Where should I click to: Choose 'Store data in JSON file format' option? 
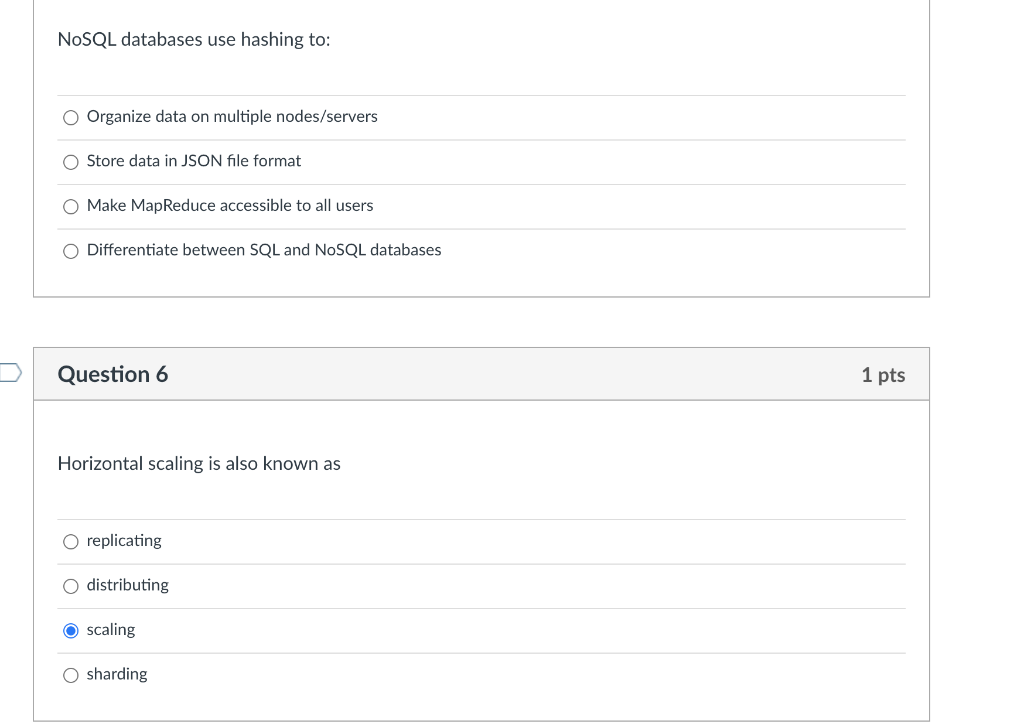click(71, 162)
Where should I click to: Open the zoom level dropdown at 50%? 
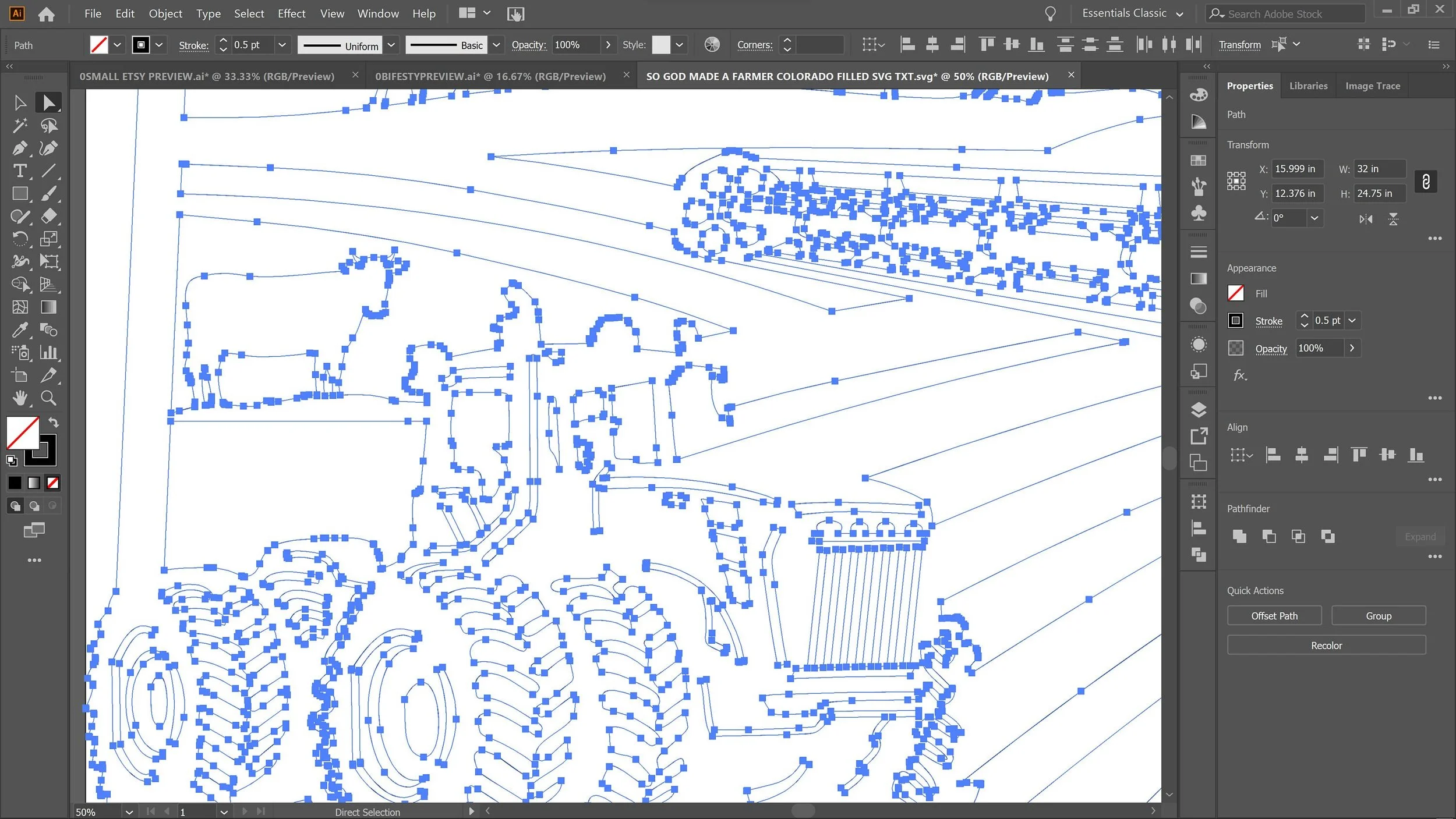(x=129, y=812)
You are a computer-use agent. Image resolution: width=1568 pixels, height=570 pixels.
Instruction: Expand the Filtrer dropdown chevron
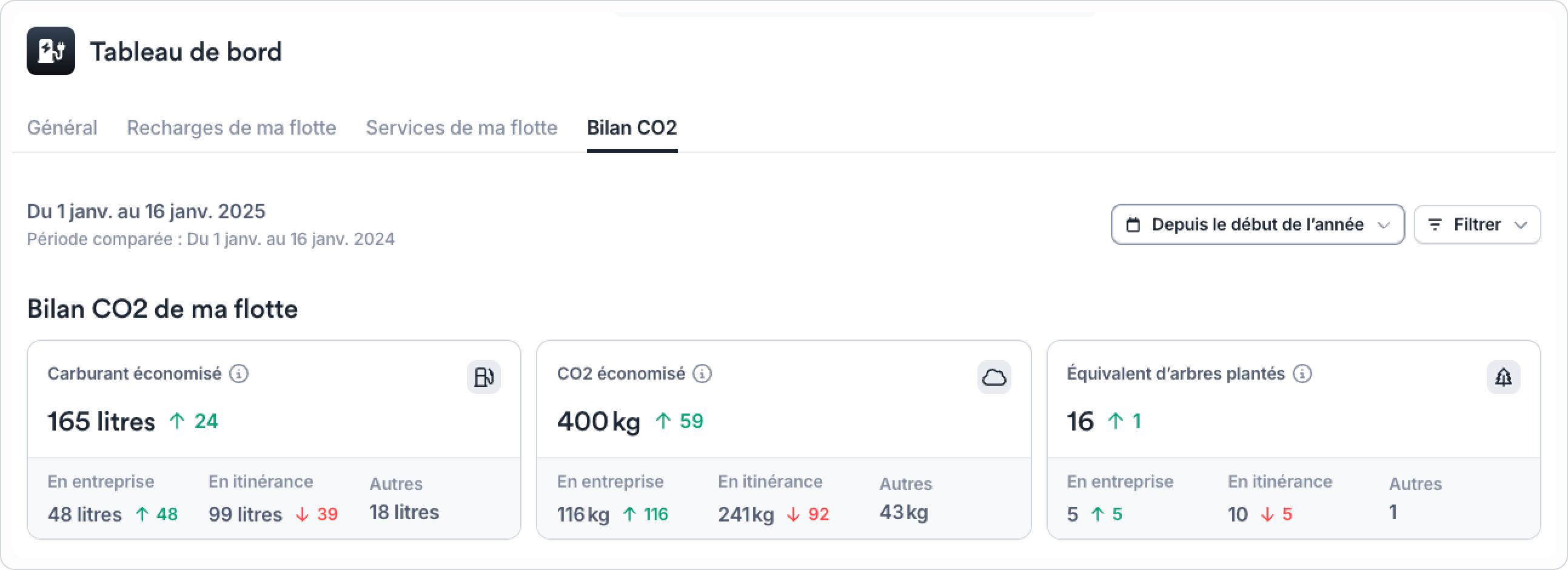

INSTRUCTIONS FOR THE TASK> Copy all three items again, replacing "dropdown" with "menu" everywhere and changing nothing else. Leave out the pictures.

TASK RESULT>
Where should I click to: Choose 'Store data in JSON file format' option? 
click(71, 162)
Where should I click to: Open the zoom level menu at 50%? 
(x=129, y=812)
You are a computer-use agent. Image resolution: width=1568 pixels, height=570 pixels.
Instruction: Expand the Filtrer menu chevron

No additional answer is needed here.